CF2107A LRC and VIP

You have an array $ a $ of size $ n $ — $ a_1, a_2, \ldots a_n $ . You need to divide the $ n $ elements into $ 2 $ sequences $ B $ and $ C $ , satisfying the following conditions: - Each element belongs to exactly one sequence. - Both sequences $ B $ and $ C $ contain at least one element. - $ \gcd $ $ (B_1, B_2, \ldots, B_{|B|}) \ne \gcd(C_1, C_2, \ldots, C_{|C|}) $ $ ^{\text{∗}} $ $ ^{\text{∗}} $ $ \gcd(x, y) $ denotes the [greatest common divisor (GCD)](https://en.wikipedia.org/wiki/Greatest_common_divisor) of integers $ x $ and $ y $ .

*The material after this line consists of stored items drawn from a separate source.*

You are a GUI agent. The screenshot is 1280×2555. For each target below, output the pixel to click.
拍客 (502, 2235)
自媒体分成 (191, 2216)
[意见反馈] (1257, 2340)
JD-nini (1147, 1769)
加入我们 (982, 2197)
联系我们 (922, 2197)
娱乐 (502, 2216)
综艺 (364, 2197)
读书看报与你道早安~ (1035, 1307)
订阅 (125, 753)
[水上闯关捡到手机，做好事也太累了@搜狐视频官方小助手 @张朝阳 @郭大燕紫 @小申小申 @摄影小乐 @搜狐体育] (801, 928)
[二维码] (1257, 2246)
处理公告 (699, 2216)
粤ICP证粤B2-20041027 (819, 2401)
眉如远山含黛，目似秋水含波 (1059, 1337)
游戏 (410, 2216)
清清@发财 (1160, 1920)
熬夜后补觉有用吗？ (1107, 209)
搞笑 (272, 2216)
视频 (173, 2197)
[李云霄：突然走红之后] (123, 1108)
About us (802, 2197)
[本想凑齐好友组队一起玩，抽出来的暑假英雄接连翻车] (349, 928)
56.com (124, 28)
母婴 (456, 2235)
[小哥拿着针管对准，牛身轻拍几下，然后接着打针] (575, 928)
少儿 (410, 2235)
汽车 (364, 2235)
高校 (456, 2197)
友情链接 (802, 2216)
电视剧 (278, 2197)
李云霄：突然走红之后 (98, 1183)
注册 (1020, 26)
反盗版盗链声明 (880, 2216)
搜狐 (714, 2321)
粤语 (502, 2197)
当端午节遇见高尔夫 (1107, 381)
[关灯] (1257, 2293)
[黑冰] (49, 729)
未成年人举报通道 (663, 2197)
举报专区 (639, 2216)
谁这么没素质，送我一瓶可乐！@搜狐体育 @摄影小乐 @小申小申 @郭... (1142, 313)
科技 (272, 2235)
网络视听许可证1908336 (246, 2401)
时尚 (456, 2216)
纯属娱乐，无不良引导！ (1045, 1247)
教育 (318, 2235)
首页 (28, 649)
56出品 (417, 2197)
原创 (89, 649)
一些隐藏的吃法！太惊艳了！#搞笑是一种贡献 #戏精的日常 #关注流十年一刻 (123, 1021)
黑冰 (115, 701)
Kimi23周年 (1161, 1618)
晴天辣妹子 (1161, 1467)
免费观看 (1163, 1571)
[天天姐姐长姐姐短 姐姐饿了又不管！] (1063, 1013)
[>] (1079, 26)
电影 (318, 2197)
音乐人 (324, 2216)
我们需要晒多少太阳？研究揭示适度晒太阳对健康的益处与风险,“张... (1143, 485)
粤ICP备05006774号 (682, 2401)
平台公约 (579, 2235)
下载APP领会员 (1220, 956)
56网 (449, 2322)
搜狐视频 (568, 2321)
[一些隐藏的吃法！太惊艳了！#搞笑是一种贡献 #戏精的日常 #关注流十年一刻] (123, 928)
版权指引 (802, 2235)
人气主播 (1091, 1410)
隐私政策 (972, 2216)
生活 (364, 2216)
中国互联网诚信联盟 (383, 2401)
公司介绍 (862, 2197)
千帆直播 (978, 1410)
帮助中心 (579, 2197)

Each test contains multiple test cases. The first line contains the number of test cases $ t $ ( $ 1 \le t \le 500 $ ). The description of the test cases follows. The first line of each test case contains an integer $ n $ ( $ 2 \le n \le 100 $ ). The second line of each test case contains $ n $ integers $ a_1,a_2,\ldots,a_n $ ( $ 1 \le a_i \le 10^4 $ ).

For each test case, first output $ \texttt{Yes} $ if a solution exists or $ \texttt{No} $ if no solution exists. You may print each character in either case, for example $ \texttt{YES} $ and $ \texttt{yEs} $ will also be accepted. Only when there is a solution, output $ n $ integers on the second line. The $ i $ -th number should be either $ 1 $ or $ 2 $ . $ 1 $ represents that the element belongs to sequence $ B $ and $ 2 $ represents that the element belongs to sequence $ C $ . You should guarantee that $ 1 $ and $ 2 $ both appear at least once.

In the first test case, $ B = [51, 9] $ and $ C = [1, 20] $ . You can verify $ \gcd(B_1, B_2) = 3 \ne 1 = \gcd(C_1, C_2) $ . In the second test case, it is impossible to find a solution. For example, suppose you distributed the first $ 3 $ elements to array $ B $ and then the last element to array $ C $ . You have $ B = [5, 5, 5] $ and $ C = [5] $ , but $ \gcd(B_1, B_2, B_3) = 5 = \gcd(C_1) $ . Hence it is invalid.